-- BEGIN --

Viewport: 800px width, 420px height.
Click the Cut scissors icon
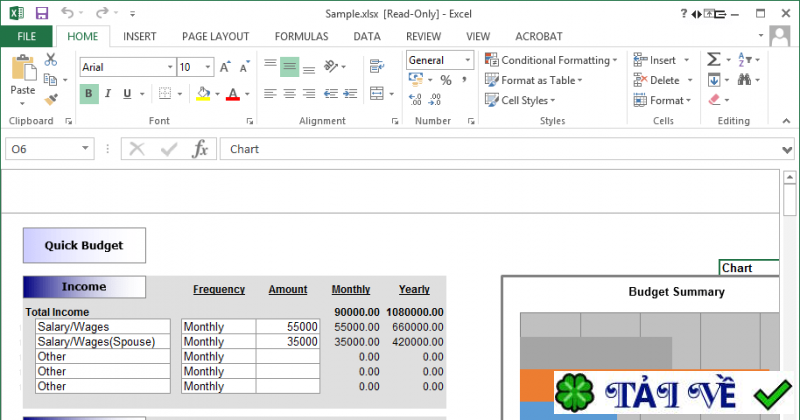click(51, 60)

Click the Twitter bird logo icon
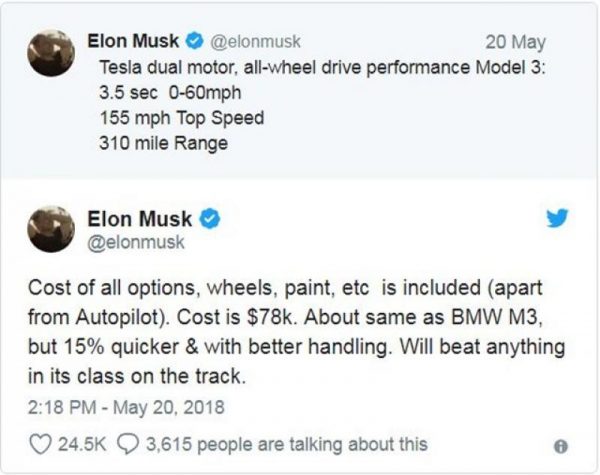pos(557,218)
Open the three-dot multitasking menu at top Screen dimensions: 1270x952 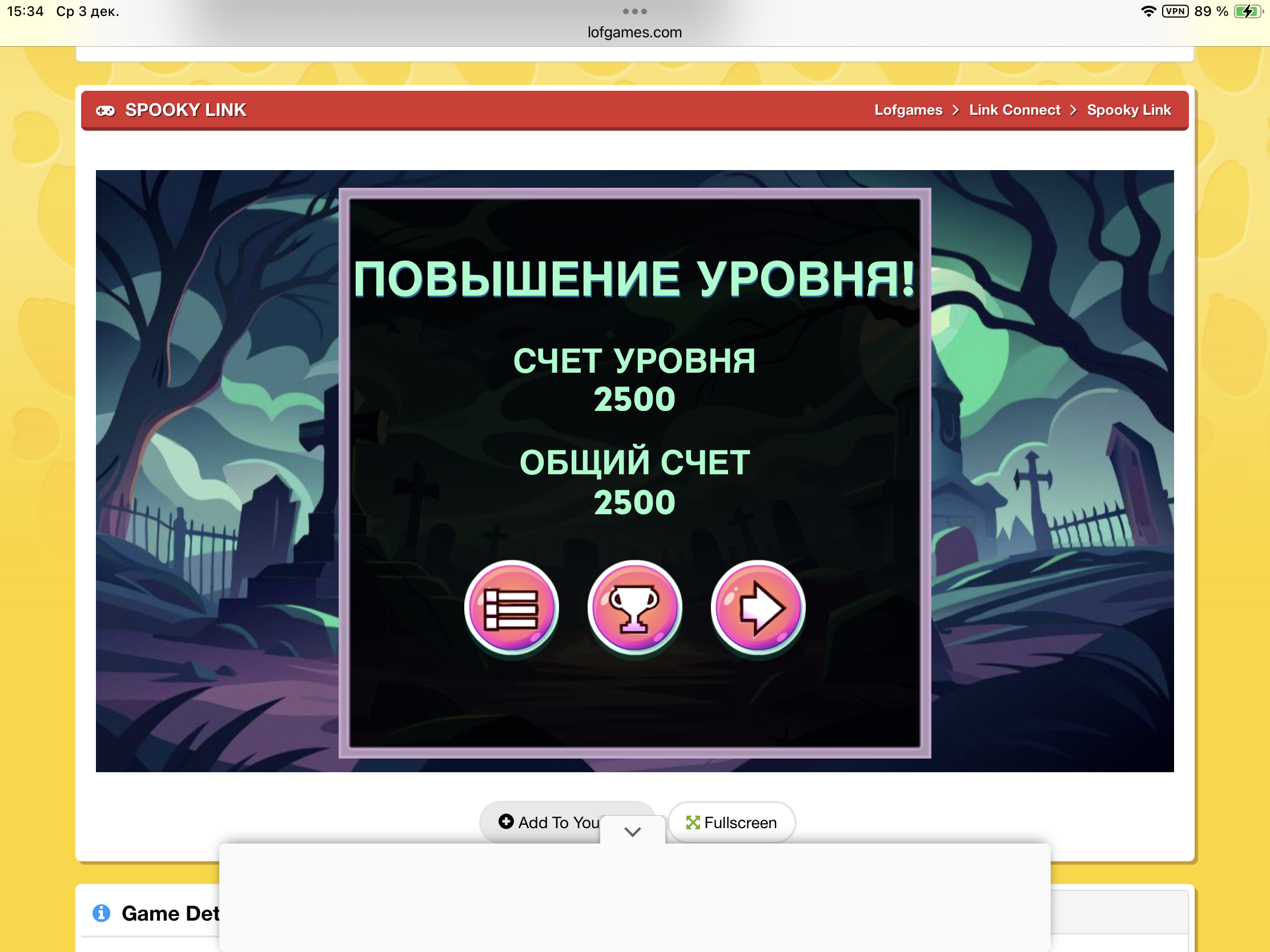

-- END --

### What to work on
Quote every one of the records above word for word, leaving out the pictures.

### The answer
Viewport: 800px width, 420px height.
Click the Cut scissors icon
click(51, 60)

Click the Twitter bird logo icon
pos(557,218)
Open the three-dot multitasking menu at top Screen dimensions: 1270x952 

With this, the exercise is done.